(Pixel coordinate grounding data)

--- START ---

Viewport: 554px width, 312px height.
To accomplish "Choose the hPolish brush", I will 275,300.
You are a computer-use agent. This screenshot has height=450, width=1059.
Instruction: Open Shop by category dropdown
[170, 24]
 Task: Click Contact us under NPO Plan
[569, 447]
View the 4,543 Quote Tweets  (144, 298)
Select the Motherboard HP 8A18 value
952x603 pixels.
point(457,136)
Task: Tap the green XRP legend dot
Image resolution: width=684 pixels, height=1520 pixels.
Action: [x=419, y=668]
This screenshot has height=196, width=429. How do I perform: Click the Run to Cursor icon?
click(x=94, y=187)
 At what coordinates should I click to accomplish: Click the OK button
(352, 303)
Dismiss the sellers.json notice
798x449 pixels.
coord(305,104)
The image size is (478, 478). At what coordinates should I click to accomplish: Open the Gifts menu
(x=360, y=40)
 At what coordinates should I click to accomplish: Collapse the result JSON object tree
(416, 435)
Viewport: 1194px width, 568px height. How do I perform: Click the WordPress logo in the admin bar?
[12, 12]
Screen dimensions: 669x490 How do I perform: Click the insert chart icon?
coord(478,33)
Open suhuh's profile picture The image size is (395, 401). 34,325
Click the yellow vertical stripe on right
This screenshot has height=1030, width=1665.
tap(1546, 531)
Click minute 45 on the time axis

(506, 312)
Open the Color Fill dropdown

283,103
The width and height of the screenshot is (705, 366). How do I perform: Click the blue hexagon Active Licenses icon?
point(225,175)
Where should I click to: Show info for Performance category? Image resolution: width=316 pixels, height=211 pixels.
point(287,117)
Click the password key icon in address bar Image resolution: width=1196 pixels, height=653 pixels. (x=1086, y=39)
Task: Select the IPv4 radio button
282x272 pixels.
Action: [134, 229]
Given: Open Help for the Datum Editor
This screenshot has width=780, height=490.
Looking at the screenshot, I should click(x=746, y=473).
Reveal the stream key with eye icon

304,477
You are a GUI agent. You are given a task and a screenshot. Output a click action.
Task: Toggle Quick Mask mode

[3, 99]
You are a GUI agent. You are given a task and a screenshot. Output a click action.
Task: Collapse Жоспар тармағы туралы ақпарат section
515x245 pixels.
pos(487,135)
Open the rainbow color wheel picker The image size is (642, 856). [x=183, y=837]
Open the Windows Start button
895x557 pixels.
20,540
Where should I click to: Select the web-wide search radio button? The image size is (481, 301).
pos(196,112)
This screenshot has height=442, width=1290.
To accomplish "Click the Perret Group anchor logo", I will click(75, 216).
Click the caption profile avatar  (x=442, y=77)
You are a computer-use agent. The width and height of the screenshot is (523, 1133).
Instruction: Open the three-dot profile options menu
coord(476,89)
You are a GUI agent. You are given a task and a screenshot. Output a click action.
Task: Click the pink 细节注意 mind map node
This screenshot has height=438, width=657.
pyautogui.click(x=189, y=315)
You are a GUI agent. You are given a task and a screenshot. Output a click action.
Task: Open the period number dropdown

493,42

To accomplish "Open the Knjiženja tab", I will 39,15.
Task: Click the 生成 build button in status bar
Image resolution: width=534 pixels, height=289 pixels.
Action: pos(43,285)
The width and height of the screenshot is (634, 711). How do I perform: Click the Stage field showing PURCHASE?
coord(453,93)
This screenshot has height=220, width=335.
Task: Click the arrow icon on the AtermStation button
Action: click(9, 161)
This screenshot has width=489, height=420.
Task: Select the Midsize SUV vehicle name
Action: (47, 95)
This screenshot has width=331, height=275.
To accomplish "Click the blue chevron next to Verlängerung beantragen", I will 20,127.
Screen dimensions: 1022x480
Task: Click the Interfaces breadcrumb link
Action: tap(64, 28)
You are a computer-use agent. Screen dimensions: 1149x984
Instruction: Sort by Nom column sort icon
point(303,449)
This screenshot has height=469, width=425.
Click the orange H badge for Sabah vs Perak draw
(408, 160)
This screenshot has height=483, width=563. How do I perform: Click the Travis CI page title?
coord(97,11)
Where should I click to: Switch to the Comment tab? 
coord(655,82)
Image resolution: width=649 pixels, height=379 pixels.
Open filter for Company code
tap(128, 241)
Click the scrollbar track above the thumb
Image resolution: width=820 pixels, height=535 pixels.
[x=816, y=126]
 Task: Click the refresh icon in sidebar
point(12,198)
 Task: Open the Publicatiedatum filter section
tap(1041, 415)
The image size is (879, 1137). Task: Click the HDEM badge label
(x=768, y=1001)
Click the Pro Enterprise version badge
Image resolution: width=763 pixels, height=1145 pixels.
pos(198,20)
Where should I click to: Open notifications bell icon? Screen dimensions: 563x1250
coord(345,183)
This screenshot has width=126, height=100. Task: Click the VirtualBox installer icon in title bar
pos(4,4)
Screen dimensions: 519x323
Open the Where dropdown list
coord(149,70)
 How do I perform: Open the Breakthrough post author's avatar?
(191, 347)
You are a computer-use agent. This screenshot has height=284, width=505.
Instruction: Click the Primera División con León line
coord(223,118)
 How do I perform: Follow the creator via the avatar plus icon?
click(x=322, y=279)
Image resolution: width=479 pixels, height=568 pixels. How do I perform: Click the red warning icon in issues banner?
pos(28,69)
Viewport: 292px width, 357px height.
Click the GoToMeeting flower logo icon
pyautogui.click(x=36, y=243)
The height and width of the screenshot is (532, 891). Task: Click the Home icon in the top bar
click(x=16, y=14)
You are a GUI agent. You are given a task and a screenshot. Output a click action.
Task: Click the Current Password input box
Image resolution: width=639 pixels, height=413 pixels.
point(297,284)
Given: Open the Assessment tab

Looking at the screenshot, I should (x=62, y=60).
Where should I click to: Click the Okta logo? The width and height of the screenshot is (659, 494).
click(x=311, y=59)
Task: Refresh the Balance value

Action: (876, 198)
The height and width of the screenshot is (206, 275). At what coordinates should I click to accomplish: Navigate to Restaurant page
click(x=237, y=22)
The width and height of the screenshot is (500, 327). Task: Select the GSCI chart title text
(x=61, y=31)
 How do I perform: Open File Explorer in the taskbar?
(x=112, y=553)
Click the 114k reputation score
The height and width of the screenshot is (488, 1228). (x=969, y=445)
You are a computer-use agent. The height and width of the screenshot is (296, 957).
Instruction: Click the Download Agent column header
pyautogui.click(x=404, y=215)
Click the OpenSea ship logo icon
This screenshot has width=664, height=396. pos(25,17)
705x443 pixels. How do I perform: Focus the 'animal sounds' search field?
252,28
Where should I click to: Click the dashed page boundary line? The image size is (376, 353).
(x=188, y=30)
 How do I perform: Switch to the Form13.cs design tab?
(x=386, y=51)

--- END ---

Task instructions
When the string "computer" appears in a line of the records above, that line is to be copied.

Expected answer
You are a computer-use agent. This screenshot has height=450, width=1059.
You are a computer-use agent. The width and height of the screenshot is (523, 1133).
You are a computer-use agent. Screen dimensions: 1149x984
You are a computer-use agent. This screenshot has height=284, width=505.
You are a computer-use agent. The height and width of the screenshot is (296, 957).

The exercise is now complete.